#### Degree Type

Dissertation

#### Date of Award

2012

#### Degree Name

Doctor of Philosophy

#### Department

Statistics

#### First Advisor

Philip M. Dixon

#### Abstract

This dissertation addresses two separate issues involving the estimation of risk. The first issue regards the creation of a schedule for the viability testing of seeds stored in long-term storage facilities. The second problem pertains to the time required to simulate risk by using a two-dimensional Monte Carlo.

Genebank managers conduct viability tests on stored seeds so they can replace lots that have viability near a critical threshold, such as 50 or 85 % germination. Currently, these tests are typically scheduled at uniform intervals; testing every 5 years is common. A manager needs to balance the cost of an additional test against the possibility of losing a seed lot due to late retesting. We developed a data-informed method to schedule viability tests for a collection of 2,833 maize seed lots with 3 to 7 completed viability tests per lot. Given these historical data reporting on seed viability at arbitrary times, we fit a hierarchical Bayesian seed-viability model with random seed-lot-specific coefficients. The posterior distribution of the predicted time to cross below a critical threshold was estimated for each seed lot. We recommend a predicted quantile as a retest time, chosen to balance the importance of catching quickly decaying lots against the cost of premature tests. The method can be used with any seed-viability model; we focused on two, the Avrami viability curve and a quadratic curve that accounts for seed after-ripening. After fitting both models, we found that the quadratic curve gave more plausible predictions than did the Avrami curve. Also, a receiver operating characteristic (*ROC*) curve analysis and a follow-up test demonstrated that a 0.05 quantile yields reasonable predictions.
· · · · · · ·
PROMPT A: Transcribe part of the dissertation abstract, starting at the words "#### Abstract" and ending after "two-dimensional Monte Carlo.".
PROMPT B: Translate this sentence from the dissertation abstract into Spanish: "Currently, these tests are typically scheduled at uniform intervals; testing every 5 years is common."
The rows that come next aren't needed for any of this work.

[Item coordinate data]
· · · · · · ·
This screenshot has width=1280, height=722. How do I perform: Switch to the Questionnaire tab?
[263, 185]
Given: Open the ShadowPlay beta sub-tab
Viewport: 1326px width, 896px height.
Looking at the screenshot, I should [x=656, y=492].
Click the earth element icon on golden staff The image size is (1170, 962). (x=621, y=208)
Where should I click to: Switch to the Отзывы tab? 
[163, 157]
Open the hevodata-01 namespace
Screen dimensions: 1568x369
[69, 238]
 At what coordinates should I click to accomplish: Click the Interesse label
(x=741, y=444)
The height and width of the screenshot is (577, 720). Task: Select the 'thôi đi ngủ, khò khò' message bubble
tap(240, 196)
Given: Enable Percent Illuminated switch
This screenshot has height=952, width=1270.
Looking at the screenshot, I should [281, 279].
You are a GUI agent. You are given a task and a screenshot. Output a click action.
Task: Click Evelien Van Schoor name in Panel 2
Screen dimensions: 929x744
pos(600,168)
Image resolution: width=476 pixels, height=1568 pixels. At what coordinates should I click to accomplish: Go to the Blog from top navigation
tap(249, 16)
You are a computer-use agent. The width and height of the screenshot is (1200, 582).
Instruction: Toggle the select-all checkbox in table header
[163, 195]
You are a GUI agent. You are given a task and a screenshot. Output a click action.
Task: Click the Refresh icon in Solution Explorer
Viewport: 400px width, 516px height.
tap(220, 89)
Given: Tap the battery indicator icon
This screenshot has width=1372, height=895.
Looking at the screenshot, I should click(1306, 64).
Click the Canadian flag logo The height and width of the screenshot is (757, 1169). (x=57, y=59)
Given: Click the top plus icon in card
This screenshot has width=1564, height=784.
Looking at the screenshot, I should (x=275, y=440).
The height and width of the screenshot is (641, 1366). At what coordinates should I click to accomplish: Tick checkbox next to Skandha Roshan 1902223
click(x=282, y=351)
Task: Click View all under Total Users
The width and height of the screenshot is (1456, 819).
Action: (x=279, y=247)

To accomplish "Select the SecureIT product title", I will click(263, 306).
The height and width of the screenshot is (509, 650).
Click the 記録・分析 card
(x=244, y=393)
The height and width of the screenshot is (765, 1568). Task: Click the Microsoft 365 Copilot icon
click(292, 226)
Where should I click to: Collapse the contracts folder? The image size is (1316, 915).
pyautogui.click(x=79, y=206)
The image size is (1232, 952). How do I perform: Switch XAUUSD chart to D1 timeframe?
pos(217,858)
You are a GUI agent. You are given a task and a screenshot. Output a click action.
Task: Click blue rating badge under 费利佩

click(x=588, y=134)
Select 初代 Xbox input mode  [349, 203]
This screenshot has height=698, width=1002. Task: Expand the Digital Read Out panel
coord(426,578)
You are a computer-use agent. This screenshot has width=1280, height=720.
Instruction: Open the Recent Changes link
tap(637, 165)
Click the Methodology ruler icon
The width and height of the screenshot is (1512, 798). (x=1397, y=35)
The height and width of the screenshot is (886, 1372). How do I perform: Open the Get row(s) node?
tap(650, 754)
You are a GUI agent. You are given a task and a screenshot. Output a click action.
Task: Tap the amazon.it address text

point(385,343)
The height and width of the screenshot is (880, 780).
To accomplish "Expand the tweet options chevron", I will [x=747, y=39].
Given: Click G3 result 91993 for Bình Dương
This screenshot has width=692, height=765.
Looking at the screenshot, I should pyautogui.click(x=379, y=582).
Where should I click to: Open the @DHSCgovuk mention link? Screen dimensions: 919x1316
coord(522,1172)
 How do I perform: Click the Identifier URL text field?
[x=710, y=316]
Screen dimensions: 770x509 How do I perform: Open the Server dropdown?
· · · · · · ·
WORKED SOLUTION A:
#### Abstract

This dissertation addresses two separate issues involving the estimation of risk. The first issue regards the creation of a schedule for the viability testing of seeds stored in long-term storage facilities. The second problem pertains to the time required to simulate risk by using a two-dimensional Monte Carlo.

WORKED SOLUTION B: Actualmente, estas pruebas suelen programarse a intervalos uniformes; es habitual realizarlas cada 5 años.